Your assignment → Each of the entries beneath this task should be written out exactly.

Supplied information →
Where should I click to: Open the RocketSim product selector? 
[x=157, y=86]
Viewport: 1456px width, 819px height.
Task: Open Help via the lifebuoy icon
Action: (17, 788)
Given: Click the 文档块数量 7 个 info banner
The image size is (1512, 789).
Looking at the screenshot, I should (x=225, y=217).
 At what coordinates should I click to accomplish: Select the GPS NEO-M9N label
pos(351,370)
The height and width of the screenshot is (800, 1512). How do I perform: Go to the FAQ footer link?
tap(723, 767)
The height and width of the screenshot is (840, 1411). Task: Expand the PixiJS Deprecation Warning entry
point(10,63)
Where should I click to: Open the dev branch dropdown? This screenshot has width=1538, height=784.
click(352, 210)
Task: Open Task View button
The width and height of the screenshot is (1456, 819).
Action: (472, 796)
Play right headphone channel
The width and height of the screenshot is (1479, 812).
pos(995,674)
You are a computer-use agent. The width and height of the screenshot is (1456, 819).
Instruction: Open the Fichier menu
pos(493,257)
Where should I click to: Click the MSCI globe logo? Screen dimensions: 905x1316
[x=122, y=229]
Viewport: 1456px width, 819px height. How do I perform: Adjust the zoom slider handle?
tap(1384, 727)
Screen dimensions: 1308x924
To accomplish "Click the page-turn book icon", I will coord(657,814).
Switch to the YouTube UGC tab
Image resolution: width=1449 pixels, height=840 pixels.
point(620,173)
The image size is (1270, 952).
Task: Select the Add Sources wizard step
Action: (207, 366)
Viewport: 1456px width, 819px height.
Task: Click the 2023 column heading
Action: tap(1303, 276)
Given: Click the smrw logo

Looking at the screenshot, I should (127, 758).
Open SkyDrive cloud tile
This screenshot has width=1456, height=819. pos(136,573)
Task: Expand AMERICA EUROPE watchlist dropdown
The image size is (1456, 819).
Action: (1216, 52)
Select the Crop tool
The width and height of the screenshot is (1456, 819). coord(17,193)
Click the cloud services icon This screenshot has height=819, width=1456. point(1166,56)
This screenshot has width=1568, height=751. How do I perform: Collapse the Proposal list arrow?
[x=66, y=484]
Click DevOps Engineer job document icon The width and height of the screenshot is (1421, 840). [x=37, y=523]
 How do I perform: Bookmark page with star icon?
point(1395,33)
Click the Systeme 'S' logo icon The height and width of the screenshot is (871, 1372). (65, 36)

Task output →
Where should I click to: Open the RocketSim product selector? 
[x=157, y=86]
Viewport: 1456px width, 819px height.
Task: Open Help via the lifebuoy icon
Action: (17, 788)
Given: Click the 文档块数量 7 个 info banner
The image size is (1512, 789).
Looking at the screenshot, I should (x=225, y=217).
 At what coordinates should I click to accomplish: Select the GPS NEO-M9N label
pos(351,370)
The height and width of the screenshot is (800, 1512). How do I perform: Go to the FAQ footer link?
tap(723, 767)
The height and width of the screenshot is (840, 1411). Task: Expand the PixiJS Deprecation Warning entry
point(10,63)
Where should I click to: Open the dev branch dropdown? This screenshot has width=1538, height=784.
click(352, 210)
Task: Open Task View button
The width and height of the screenshot is (1456, 819).
Action: (472, 796)
Play right headphone channel
The width and height of the screenshot is (1479, 812).
pos(995,674)
You are a computer-use agent. The width and height of the screenshot is (1456, 819).
Instruction: Open the Fichier menu
pos(493,257)
Where should I click to: Click the MSCI globe logo? Screen dimensions: 905x1316
[x=122, y=229]
Viewport: 1456px width, 819px height. How do I perform: Adjust the zoom slider handle?
tap(1384, 727)
Screen dimensions: 1308x924
To accomplish "Click the page-turn book icon", I will coord(657,814).
Switch to the YouTube UGC tab
Image resolution: width=1449 pixels, height=840 pixels.
point(620,173)
The image size is (1270, 952).
Task: Select the Add Sources wizard step
Action: (207, 366)
Viewport: 1456px width, 819px height.
Task: Click the 2023 column heading
Action: tap(1303, 276)
Given: Click the smrw logo

Looking at the screenshot, I should (127, 758).
Open SkyDrive cloud tile
This screenshot has width=1456, height=819. pos(136,573)
Task: Expand AMERICA EUROPE watchlist dropdown
The image size is (1456, 819).
Action: (1216, 52)
Select the Crop tool
The width and height of the screenshot is (1456, 819). coord(17,193)
Click the cloud services icon This screenshot has height=819, width=1456. point(1166,56)
This screenshot has width=1568, height=751. How do I perform: Collapse the Proposal list arrow?
[x=66, y=484]
Click DevOps Engineer job document icon The width and height of the screenshot is (1421, 840). [x=37, y=523]
 How do I perform: Bookmark page with star icon?
point(1395,33)
Click the Systeme 'S' logo icon The height and width of the screenshot is (871, 1372). (65, 36)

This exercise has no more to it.